▶ Description of the task
Report all lines in the records that hold the string "dropdown".

"""

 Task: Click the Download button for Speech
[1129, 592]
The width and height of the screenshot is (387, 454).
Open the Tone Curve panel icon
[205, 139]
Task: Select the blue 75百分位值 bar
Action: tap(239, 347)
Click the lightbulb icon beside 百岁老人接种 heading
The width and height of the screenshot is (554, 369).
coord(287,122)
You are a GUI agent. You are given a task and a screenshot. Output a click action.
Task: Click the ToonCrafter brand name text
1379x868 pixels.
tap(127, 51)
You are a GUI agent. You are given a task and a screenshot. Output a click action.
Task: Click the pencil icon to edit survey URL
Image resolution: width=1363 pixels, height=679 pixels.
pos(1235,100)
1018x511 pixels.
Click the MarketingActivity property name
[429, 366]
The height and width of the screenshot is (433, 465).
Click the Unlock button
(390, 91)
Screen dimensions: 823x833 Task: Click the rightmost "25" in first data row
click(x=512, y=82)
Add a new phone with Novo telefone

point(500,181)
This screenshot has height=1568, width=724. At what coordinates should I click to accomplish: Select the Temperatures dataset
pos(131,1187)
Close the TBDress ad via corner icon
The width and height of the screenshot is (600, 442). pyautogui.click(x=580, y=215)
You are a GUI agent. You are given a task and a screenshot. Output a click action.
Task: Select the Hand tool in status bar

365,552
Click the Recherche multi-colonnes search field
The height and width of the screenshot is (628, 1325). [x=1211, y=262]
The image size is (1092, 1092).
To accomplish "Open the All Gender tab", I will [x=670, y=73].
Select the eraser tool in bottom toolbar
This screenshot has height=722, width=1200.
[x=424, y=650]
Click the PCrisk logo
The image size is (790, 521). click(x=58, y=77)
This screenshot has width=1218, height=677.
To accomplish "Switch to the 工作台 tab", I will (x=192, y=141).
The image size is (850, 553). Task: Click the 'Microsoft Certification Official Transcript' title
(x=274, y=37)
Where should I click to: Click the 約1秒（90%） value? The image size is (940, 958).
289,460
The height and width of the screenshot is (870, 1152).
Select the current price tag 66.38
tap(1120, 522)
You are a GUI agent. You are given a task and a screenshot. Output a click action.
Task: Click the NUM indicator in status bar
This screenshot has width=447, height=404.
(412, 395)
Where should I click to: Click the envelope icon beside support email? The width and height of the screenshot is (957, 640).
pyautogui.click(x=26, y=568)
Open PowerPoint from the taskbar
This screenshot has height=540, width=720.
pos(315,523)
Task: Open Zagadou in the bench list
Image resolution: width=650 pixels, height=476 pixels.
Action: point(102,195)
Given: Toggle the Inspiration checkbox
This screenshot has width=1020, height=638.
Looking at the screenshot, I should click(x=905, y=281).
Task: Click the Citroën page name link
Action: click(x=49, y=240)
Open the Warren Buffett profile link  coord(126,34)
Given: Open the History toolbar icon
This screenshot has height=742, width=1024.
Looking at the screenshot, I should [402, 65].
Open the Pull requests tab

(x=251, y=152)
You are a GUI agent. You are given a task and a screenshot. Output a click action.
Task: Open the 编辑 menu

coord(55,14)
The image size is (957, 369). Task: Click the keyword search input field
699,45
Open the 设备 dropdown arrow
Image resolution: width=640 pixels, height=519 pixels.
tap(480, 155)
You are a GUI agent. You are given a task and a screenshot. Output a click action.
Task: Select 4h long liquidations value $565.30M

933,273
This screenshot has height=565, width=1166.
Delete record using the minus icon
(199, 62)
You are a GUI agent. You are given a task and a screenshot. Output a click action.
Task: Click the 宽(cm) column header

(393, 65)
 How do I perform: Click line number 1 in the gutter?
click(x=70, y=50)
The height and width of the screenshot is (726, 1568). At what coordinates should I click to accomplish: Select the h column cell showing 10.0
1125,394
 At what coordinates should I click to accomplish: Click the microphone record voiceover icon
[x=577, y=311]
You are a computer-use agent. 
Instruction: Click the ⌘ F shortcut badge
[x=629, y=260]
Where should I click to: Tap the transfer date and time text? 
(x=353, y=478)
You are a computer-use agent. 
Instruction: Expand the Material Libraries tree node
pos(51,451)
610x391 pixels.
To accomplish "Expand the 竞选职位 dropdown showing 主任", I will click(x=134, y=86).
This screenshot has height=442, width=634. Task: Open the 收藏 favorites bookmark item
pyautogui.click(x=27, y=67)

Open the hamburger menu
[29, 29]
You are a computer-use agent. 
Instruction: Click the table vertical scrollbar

"""

▶ Response
Open the 设备 dropdown arrow
To accomplish "Expand the 竞选职位 dropdown showing 主任", I will click(x=134, y=86).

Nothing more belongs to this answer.